-- SOURCE --
= = =
¶ 1 The title of the 20th chapter of the Book of Judgement is “God Declareth a Day of Judgement, and Also He Bequeatheth Liberty unto All Men.”
1. GOD said: There shall be a day of judgement unto thee, O man. Soon or late, thou shalt take the matter into thine own hand; and thou shalt look into thine own soul to judge thyself. This is unto all men; none can escape it. 2. Such, then, is the judgement day. Let no man complain against the judge; thou shalt be thine own judge. 3. And every one judgeth against himself, and, soon or late, crieth out: O Jehovih, I have sinned against Thee; in my youth I tried to find excuses for my behaviour, but now I am broken down utterly.
¶ 2 It is imperative for every person of the age of reason to contemplate the sins and guilt incurred throughout his/her life and to make amends. This is what the Oahspe Bible means when it says that we are to judge ourselves — “thou shalt look into thine own soul to judge thyself.” If we are honest with ourselves, we must come to the conclusion that no matter how good we have been in our lives, we have never become perfect, at least not while in the human flesh. We must acknowledge our sins before our Creator Jehovih. We must rely upon Him to bring us through our grief of sin and debauchery.
4. After judgement, reformation and resurrection within man begin as a new tree of life. 5. But, whether thou shalt judge thyself in this life, or wait till thou art dead and risen in spirit, the matter is in thine own hands. 6. Yet, better would it be for thee, if thou wouldst sit in judgement on thyself every day of thy life.
¶ 3 After judging ourselves and realising our guilt and inability to perfect ourselves without the aide of Jehovih and His angels, we seek to readjust our thinking and our actions in life. This is the reformation brought within us by being constantly guided by the Creator. After this, the path to perfection begins, eventually leading us to the fuller resurrection. The latter can only occur in the afterlife, once we have passed beyond the veil of this world into the next.
¶ 4 Judgement of the self is not a one time occurrence, but rather, as our Scriptures tell us, it is “every day of thy life.” We should make it a habit to examine our activities and thoughts that have taken place throughout the day before retiring to bed. After doing so, we should take stock of the wrongful actions and make adjustments where necessary, always asking for Jehovih’s forgiveness, acknowledging His guidance, and thanking Him for the opportunity to make reforms in our life.
= = =
-- DATA SEGMENT --
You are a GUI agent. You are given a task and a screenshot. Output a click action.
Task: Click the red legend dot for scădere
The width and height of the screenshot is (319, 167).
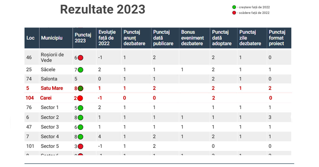point(234,13)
= = =
-- WRITTEN REQUEST 1 --
Answer these questions using the text on the Book of Judgement, each answer on its own line marked like its question.
(a) What is the title of the 20th chapter of the Book of Judgement?
(b) According to verse 4, what begins within man after judgement?
(c) At what point in the day should we examine our activities and thoughts?
-- WRITTEN REQUEST 2 --
Write out the passage from the text on the Book of Judgement that begins at the words "4. After judgement, reformation" and ends after the words "thyself every day of thy life.".

-- TASK RESULT 1 --
(a) "God Declareth a Day of Judgement, and Also He Bequeatheth Liberty unto All Men."
(b) Reformation and resurrection begin within man, as a new tree of life.
(c) Before retiring to bed.

-- TASK RESULT 2 --
4. After judgement, reformation and resurrection within man begin as a new tree of life. 5. But, whether thou shalt judge thyself in this life, or wait till thou art dead and risen in spirit, the matter is in thine own hands. 6. Yet, better would it be for thee, if thou wouldst sit in judgement on thyself every day of thy life.